R. Douglas Gillmor

Obituary of R. Douglas Gillmor

Ralph Douglas Gillmor was born in Fort Frances, Ontario and attended the University of Manitoba, where he received a Bachelor of Architecture degree and was the gold medalist in his graduating class. In Winnipeg he boarded with Georgina and Donald Mainland and fell in love with their daughter Donna. They married in 1953.

The following year they moved to Cambridge, MA where Doug attended MIT on a scholarship, earning a master’s degree in architecture. Moving back to Winnipeg, he became a partner in a fledgling architectural firm - Blankstein Coop Gillmor Hanna. They merged with Waisman Ross to become Number Ten Architectural Group (named for their original address on Donald Street).

Doug worked on many prestigious projects, among them the John A. Russell Building at the University of Manitoba, the Mendel Art Gallery in Saskatoon, the Canadian Embassy in Islamabad, Pakistan, the Winnipeg Art Gallery, and the Manitoba Theatre Centre. An early project was the cool ceiling design at the iconic Winnipeg restaurant Rae & Jerry’s. All the while he distinguished himself as a professor of architecture at the University of Manitoba.

In 1971 he and his family moved to Calgary, where he founded the Architecture program in the newly created Faculty of Environmental Design and became its first director. In Calgary he finally got to design his dream house. Located on an acreage west of the city, the house was built on three levels, cantilevered over a steep hill. It had floor-to-ceiling windows and glorious communal spaces and reflected many of the principles of Frank Lloyd Wright, an architect he admired. He and his family lived there until 2000.

His commitment to architecture was all-encompassing, and included design, teaching, serving on juries for design competitions, and advising. He was a member of the Advisory Design Committee of the National Capital Commission in Ottawa for three years, then chair for another three.  He served on the jury for an international competition to design the Canadian embassy in Berlin and was a member of the 1988 Calgary Olympic Games Organizing Committee.

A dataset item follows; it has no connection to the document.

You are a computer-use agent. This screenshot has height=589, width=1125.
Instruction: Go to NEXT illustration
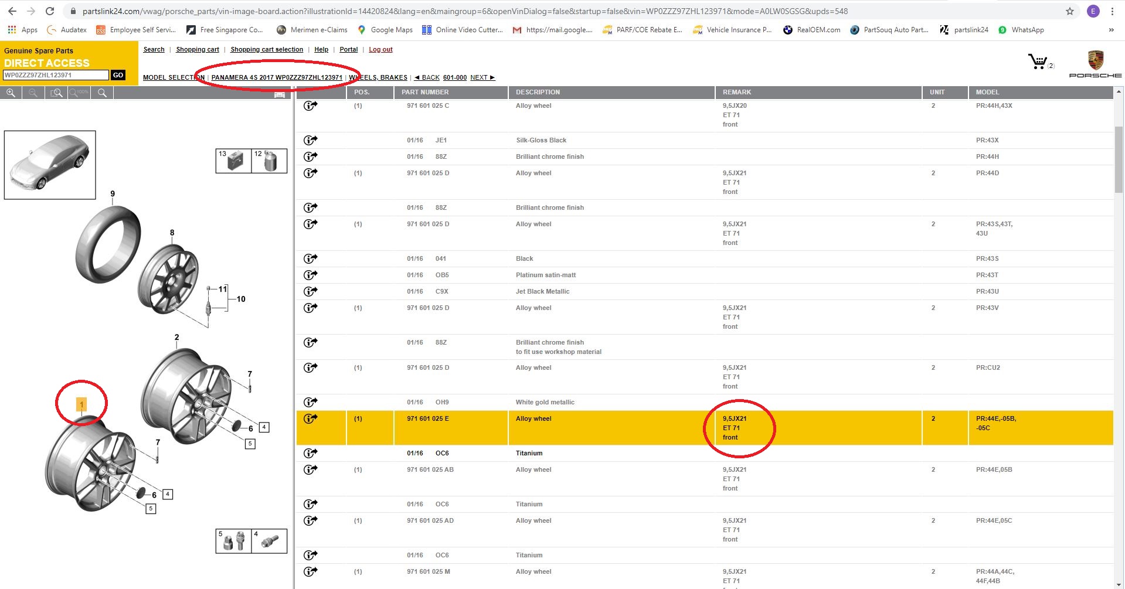[482, 77]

In retirement, Doug remained a professor emeritus at the University of Calgary. As part of his extensive volunteer service, he was National Director of the Royal Architectural Institute of Canada Syllabus Program, which allows people working in the architecture profession to proceed through a course of study to reach professional registration. He was a member of the Banff Heritage Corporation for 13 years, receiving the Town of Banff Lifetime Heritage Award. He was a professional advisor for the Canadian Museum for Human Rights in Winnipeg, assembling the jury for the international competition. He won numerous awards for his designs and service. In everything he did, he was motivated not by personal ambition but by his pure love of architecture and its possibilities.

Doug was a shining example of moral rectitude to all around him, a man who always did the right thing. He had a deep intellectual curiosity that embraced music, architecture, travel and literature and extended to the profession of everyone he encountered. At an Alberta rodeo he once perched on the pen as a cowboy was tying himself to a Brahma bull, asking the man about his unique job. The bull crashed around the pen, leaving a large gash in Doug’s arm. He was taken away to the hospital, the only casualty that day. He lingered in museums for hours, whether it was the Louvre or the Yukon Transportation Museum in Whitehorse. He was probably the only person outside of Russia who thought the five-hour Russian film And Quiet Flows the Don was too short.

He had a gift for friendship and his wide circle of friends spanned those from his childhood in Fort Frances to people he knew in Winnipeg and Calgary, as well as his academic colleagues. He was a devoted husband, a wonderful father, and a beloved and doting grandfather. He is loved and dearly missed by his wife Donna, his brother Alan, his son Don and daughter-in-law Grazyna Krupa, daughter-in-law Carolyn Wishart, his daughter Alison and son-in-law Jeff Hershfield, and his grandchildren Ivy and husband Tim Schulhauser, Andrew, Justine, Sophie and Cormac, and great-grandchildren Hayden and Beckett. He was predeceased by his beloved son David and by his brother Donald.

The family would like to thank Doug’s dedicated homecare workers, the caring staff at Riverwood Square, and the compassionate nurses and aides on the sixth floor of Parkview Place.

Cremation has taken place and no formal service will be held.

For those who wish, donations can be made to the Canadian Museum for Human Rights.